Asghar Farhadi torna in Concorso con Storie parallele, un film che esamina come costruiamo finzioni per sopportare il reale. Il regista iraniano mostra personaggi le cui narrazioni personali si scontrano con un mondo che, secondo lui, continua a svegliarsi con la notizia di nuovi innocenti uccisi. Una riflessione sul potere dell'immaginazione di fronte alla barbarie quotidiana.
La tecnologia come palcoscenico delle nostre finzioni parallele 🎭
Farhadi utilizza risorse tecniche precise per illustrare la dualità tra il narrato e il vissuto.

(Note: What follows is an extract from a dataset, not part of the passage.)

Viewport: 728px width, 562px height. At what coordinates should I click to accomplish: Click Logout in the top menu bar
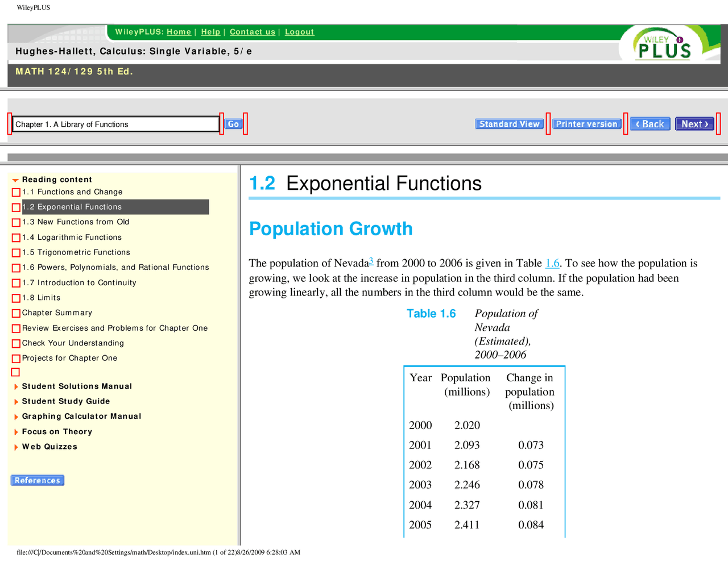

Piani sequenza che isolano i personaggi nelle loro bolle digitali, montaggi che alternano realtà e fantasia con tagli secchi, e un uso del suono ambientale che ricorda il rumore di fondo dei social media. La messa in scena riflette come gli strumenti moderni amplifichino le nostre storie ma anche le distorcano, creando strati di finzione che a volte nascondono la verità.
Spoiler: la realtà non ha ancora una patch di sicurezza 🛡️
Mentre Farhadi ci racconta come l'immaginazione possa salvarci, il mondo reale insiste nel superare qualsiasi sceneggiatura horror. Il regista lamenta che ogni mattina ci siano nuovi innocenti uccisi, ma almeno possiamo consolarci pensando che, se tutto fallisce, potremo sempre scrivere un finale alternativo. Certo, che non ci venga in mente di chiedere un reboot della realtà: abbiamo già visto come è finito il precedente.